Jan Shepel
Associate Editor
WASHINGTON
A three-year court case dealing with genetically modified alfalfa is going all the way to the U.S. Supreme Court where justices will decide whether a lower court acted incorrectly in halting the marketing, sale and cultivation of a genetically modified alfalfa plant that is resistant to the herbicide glyphosate – Roundup.
The case marks the first time the U.S. Supreme Court has taken a case dealing with genetically engineered crops. There are more than 10,000 cases appealed to the high court each year, but the justices agree to review only about 1 percent of that number.
On Monday (March 8) a coalition of farm groups filed a friend-of-the-court brief to the high court in support of the petitioners from Monsanto Co. versus Geertson Seed Farms.
The brief, from the American Farm Bureau Federation, Biotechnology Industry Organization, American Seed Trade Association, American Soybean Association, National Alfalfa and Forage Alliance, National Association of Wheat Growers, National Cotton Council and National Potato Council, urged the justices to overturn the lower court injunction that banned the use of the genetically modified alfalfa.

----

* **QUESTIONS**
a) In the alfalfa case article, about what share of the cases appealed each year do the Supreme Court justices agree to review?
b) Reproduce word for word the part of the alfalfa case article that opens with the words containing "The brief, from" and closes with "genetically modified alfalfa.".

* **AVAILABLE DATA**
----

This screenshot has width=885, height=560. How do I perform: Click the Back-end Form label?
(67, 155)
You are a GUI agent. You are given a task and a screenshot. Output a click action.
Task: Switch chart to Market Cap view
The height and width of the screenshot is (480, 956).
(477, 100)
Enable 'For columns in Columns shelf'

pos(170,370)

----

* **ANSWERS PROVIDED**
a) About 1 percent.

b)
The brief, from the American Farm Bureau Federation, Biotechnology Industry Organization, American Seed Trade Association, American Soybean Association, National Alfalfa and Forage Alliance, National Association of Wheat Growers, National Cotton Council and National Potato Council, urged the justices to overturn the lower court injunction that banned the use of the genetically modified alfalfa.